Required action:
Show all lines containing "pixels" from the data below.

Collected data:
====

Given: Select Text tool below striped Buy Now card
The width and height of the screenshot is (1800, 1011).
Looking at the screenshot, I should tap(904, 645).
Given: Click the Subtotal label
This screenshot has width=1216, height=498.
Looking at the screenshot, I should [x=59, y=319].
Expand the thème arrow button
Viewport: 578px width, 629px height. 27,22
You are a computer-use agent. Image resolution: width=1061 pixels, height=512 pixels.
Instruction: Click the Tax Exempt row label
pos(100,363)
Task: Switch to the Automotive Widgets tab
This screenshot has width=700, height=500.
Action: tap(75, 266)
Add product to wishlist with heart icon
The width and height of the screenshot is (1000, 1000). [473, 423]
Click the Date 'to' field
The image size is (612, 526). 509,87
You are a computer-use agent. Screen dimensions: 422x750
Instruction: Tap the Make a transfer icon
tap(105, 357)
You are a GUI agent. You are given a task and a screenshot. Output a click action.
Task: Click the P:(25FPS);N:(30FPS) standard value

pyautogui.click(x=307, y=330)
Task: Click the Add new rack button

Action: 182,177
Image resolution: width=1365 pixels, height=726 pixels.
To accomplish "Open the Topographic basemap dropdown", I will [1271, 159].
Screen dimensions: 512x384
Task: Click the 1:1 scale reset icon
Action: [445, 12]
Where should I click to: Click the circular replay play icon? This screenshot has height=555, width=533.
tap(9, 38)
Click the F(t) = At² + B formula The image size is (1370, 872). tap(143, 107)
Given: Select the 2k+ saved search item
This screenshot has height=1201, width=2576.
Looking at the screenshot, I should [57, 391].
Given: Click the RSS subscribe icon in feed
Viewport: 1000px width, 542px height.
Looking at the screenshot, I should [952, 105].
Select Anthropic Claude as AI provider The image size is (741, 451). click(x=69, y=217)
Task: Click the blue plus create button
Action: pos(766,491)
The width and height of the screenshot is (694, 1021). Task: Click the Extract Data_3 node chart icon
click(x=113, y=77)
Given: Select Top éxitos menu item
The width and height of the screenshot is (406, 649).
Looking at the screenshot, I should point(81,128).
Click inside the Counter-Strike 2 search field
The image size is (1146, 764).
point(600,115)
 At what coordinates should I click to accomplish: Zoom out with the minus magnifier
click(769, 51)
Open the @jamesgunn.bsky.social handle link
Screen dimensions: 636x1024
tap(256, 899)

====

Result of this task:
You are a computer-use agent. Image resolution: width=1061 pixels, height=512 pixels.
Image resolution: width=1365 pixels, height=726 pixels.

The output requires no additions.